Logo Henchmen Comics Wallpaper

Efficient is a good way to describe Raymond's writing on the whole. Henchmen's narrative is deft and agile, confronting Gary's depression, failed marriage, lost job and attempted suicide in the opening pages, all with a swift pace and a lightness. Don't expect Watchmen levels of weight. We as readers partake in Gary's sadness, but the comic doesn't dwell on it. In the hospital after his Tylenol overdose, the doctor informs Gary that he is in liver failure and can no longer drink alcohol, to which he replies, "I don't drink. I only do over-the-counter painkillers." Offering a quiet, "Heh..." to his physician's stony glare.

Indie Comic Henchmen #1 Cover Art
These tragic moments are covered so early and so quickly because while Henchmen is a story about feeling expendable, it is also about finding your place once more. In a way that is not unlike a melding of Office Space and The Monarch and his dubious henchmen from The Venture Bros., Gary discovers that corporate incompetence extends outside of the office. As Striker and Head Pin exchange incorrect puns in a battle of (dim) wits, Gary remarks "Different job. Same idiot boss." It's succinct and efficient, yes, but it's about as sharp and fresh as a Dilbert strip.

Taking his life into his own hands, Gary convinces a small group of henchmen to follow him instead, escaping with the money. Once again, in a way that is not unlike Office Space, or almost every movie you've ever seen, Gary's sudden streak of leadership and out-of-the-box thinking saves his bacon. His depression is cured, his broken marriage begins to suck less, and his heroics gain him the respect of the local henchmen. The sequel hook comes when Gary, having a drink at the bar with his fellow hench-buds, reacts to a news story that Japan will begin manufacturing Henchbots, threatening the job security of henchmen everywhere, by suggesting they start a union. Naturally, the organization of which quickly becomes Gary's job.

The story is a tight, quick package, which is simultaneously its strength and its weakness. It's a fast, pleasant read, uninhibited by any pretensions, but as a comic and a story is breaks close to no new ground. Even the hench twist has been done before. Readers looking for an enjoyable read will find it here, but don't expect to be wowed.

I'd say the same thing about the art, too. It's competent and unobstructive to the reading experience. The backgrounds are simple, or flat, and the line work is clean-- though in the coloring process, the whites of a few dozen eyes were sacrificed. There's a page that sticks out to me, however, when Head Pin is revealed for the first time. The panel takes up two-thirds of a page, and while Head Pin himself is very detailed and well-shaded, he's up against a flat purple gradient. It's the second-largest panel in the book, and most of its negative space is a flat purple gradient. If there's anything about the art I'd consider a misstep, it's the lack of background details in featured panels. I get that this is a two-man operation on a shoestring budget, but I hope, going forward, that a little more effort can be squeezed in where it counts.
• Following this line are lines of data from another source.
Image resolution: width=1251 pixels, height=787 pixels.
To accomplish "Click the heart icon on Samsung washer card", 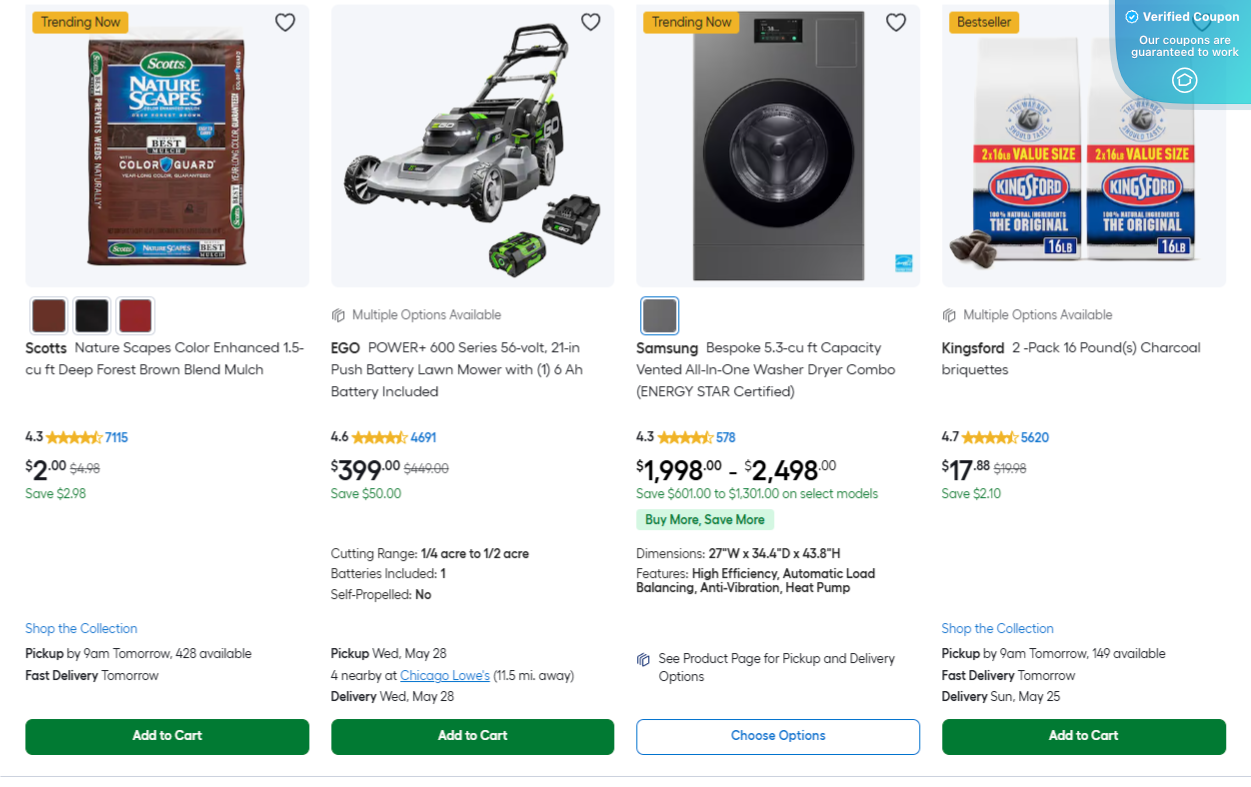I will 895,21.
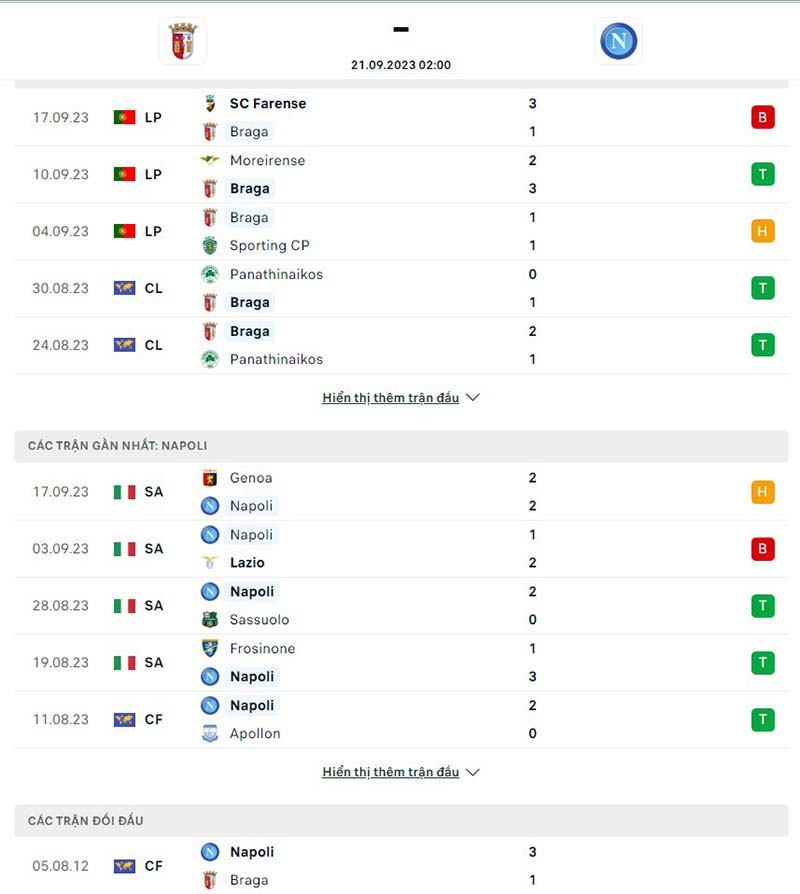
Task: Toggle the orange H badge for Genoa match
Action: 763,491
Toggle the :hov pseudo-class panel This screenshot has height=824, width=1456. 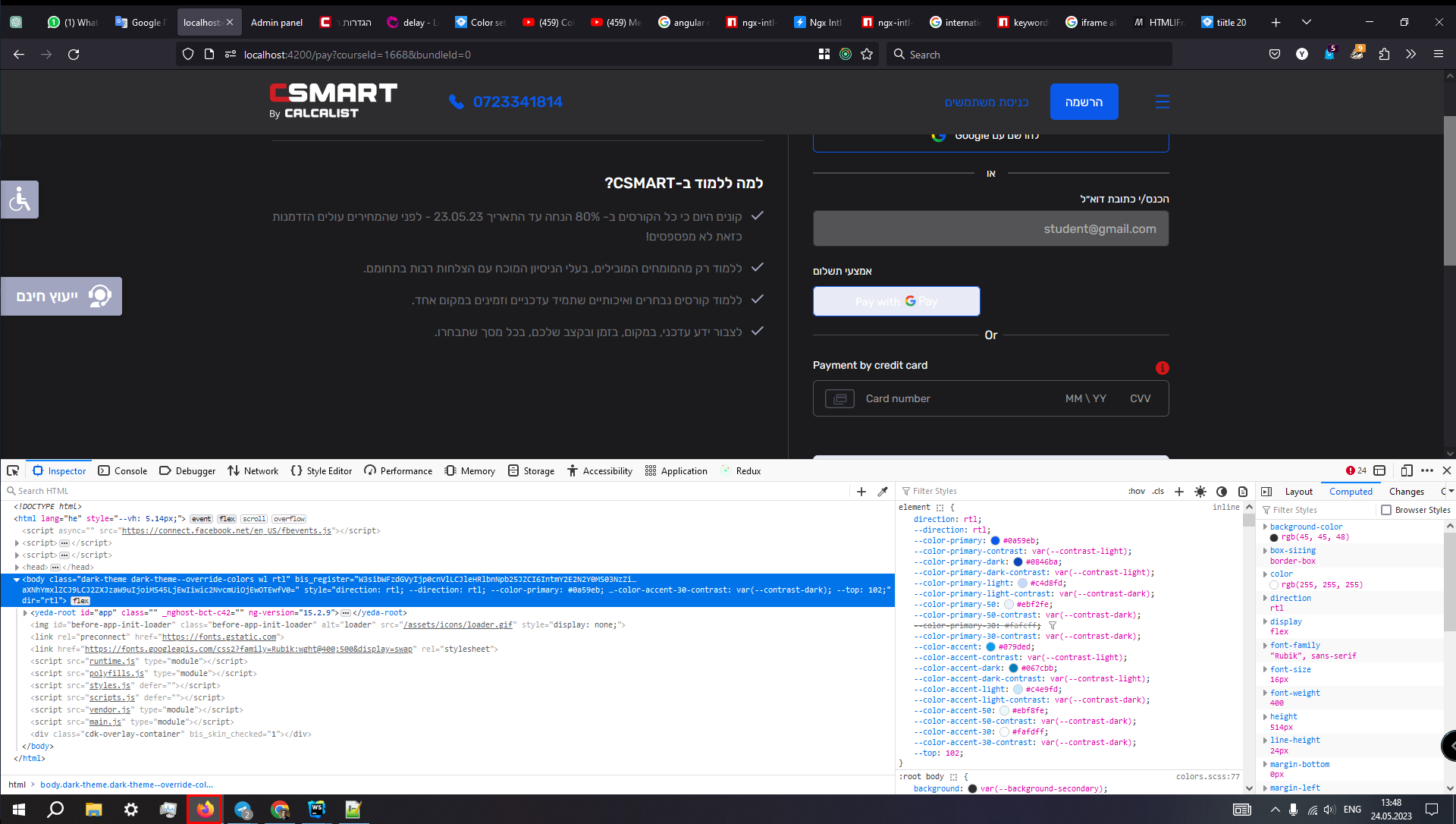[1136, 492]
Overall, Henchmen is a solid debut, and while I don't think the story is the funkiest of funky-fresh, the notion of organizing a union of henchmen has juice. It occupies an odd liminal space in Comicdom, though. It may be too 'literary' to appeal to the mainstream comic reader, and it may be too quick, too simple, too well-tread for the more stuffy graphic novel reader (me). I'm intrigued about the future of the series, but I'm not sold on buying issue two just yet. If I had to rank Henchmen using the score from a bowling frame, I'd give it a 7-10 split. Unpack that as you will.